[Records from a dataset]

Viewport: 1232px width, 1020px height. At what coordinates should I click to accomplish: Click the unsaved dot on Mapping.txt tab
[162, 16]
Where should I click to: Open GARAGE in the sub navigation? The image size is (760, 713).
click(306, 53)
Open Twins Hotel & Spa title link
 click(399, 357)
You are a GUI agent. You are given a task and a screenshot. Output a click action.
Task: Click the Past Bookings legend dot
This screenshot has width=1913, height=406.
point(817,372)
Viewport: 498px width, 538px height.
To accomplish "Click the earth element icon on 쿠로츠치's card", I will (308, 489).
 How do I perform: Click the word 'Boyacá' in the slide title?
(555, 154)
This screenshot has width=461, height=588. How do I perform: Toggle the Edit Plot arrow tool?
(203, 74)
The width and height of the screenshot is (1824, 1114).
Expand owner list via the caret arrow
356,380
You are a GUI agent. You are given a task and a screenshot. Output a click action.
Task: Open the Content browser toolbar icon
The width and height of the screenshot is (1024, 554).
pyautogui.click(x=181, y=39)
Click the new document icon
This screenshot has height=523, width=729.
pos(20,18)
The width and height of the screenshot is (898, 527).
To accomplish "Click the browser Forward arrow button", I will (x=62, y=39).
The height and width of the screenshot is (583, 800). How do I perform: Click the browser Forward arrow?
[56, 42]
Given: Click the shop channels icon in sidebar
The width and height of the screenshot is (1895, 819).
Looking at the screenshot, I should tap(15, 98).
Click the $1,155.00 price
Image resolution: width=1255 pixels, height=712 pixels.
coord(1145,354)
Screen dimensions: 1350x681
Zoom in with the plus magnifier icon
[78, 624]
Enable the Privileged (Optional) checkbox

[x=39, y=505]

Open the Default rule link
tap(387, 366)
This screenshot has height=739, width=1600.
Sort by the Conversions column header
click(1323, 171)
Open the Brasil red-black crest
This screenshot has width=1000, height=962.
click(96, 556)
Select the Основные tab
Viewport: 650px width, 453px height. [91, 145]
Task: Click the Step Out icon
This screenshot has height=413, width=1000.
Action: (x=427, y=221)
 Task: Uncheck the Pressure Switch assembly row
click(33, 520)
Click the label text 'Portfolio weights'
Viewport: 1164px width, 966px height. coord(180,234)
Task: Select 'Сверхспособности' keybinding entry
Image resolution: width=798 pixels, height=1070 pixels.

- [WHAT TO DO] In your reply, restate exactly the lines from the start of the records above through the line holding "Viewport: 498px width, 538px height.", including both, and nothing else.

- [SOLUTION]
Viewport: 1232px width, 1020px height. At what coordinates should I click to accomplish: Click the unsaved dot on Mapping.txt tab
[162, 16]
Where should I click to: Open GARAGE in the sub navigation? The image size is (760, 713).
click(306, 53)
Open Twins Hotel & Spa title link
 click(399, 357)
You are a GUI agent. You are given a task and a screenshot. Output a click action.
Task: Click the Past Bookings legend dot
This screenshot has width=1913, height=406.
point(817,372)
Viewport: 498px width, 538px height.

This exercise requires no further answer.